Zen Video: Using AI to automate video editing

4 min read

Jan 27, 2020

By Hua Nan

Founded by a Carnegie Mellon roboticist, the Zen Video app reduces the time required to edit video clips to only a few minutes, meeting growing demand for short videos

Making a video clip used to require professional equipment and a skilled team for the shoot and post-production. It was a time-consuming process: to produce a one-minute video required anywhere from two to four hours of video editing. In recent years, the soaring demand for short videos has seen video producers seeking out more efficient video-making tools.

Hangzhou-based Zen Video has since filled the gap by shortening the video-making process to just a few minutes. Founded in December 2016, the startup developed a cloud-based AI platform that lets users enter text – whether several words or a long article – to automatically generate a video clip.

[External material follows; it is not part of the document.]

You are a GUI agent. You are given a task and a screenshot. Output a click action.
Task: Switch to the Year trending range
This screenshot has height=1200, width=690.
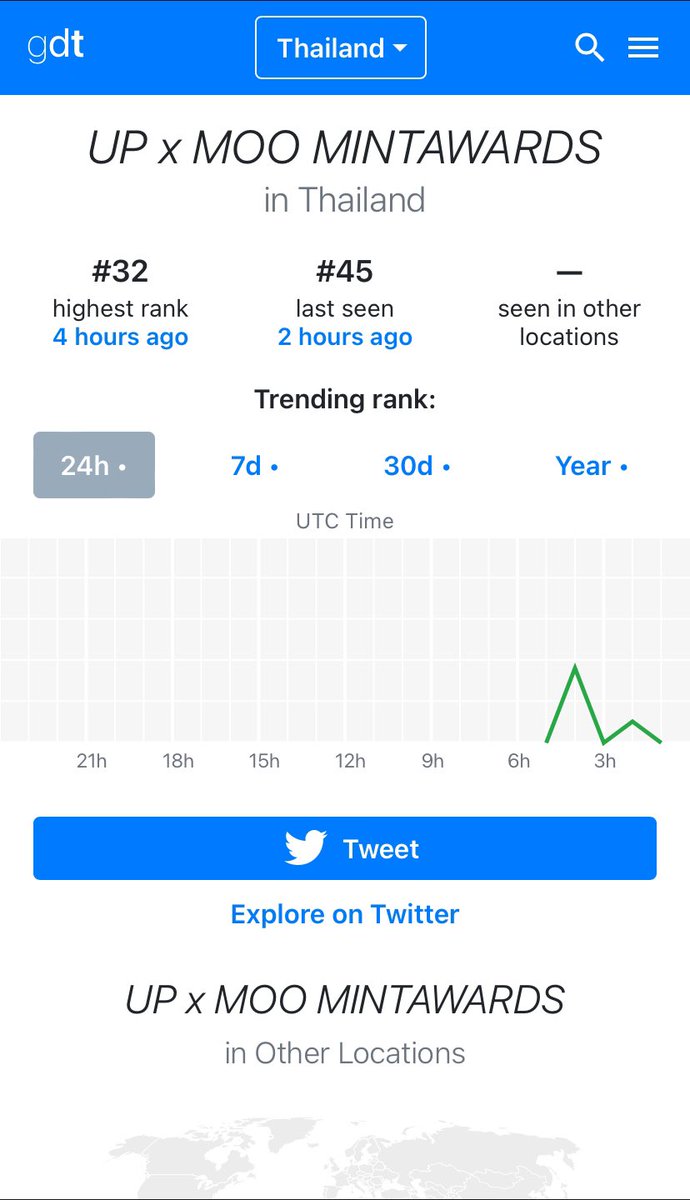point(591,466)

Using natural language processing (NLP) technology, the platform analyzes the text and extracts key words before browsing through its library to select videos and pictures that best fit each sentence to generate a raw video clip. Other relevant materials are recommended and displayed alongside the automatically-generated raw video clip. Users can further edit the clip by selecting points along the video's timeline and inserting additional material.

“You can make videos as long as you know how to surf the Web – no professional, powerful video-editing hardware needed,” said Zen Video founder Kang Hongwen.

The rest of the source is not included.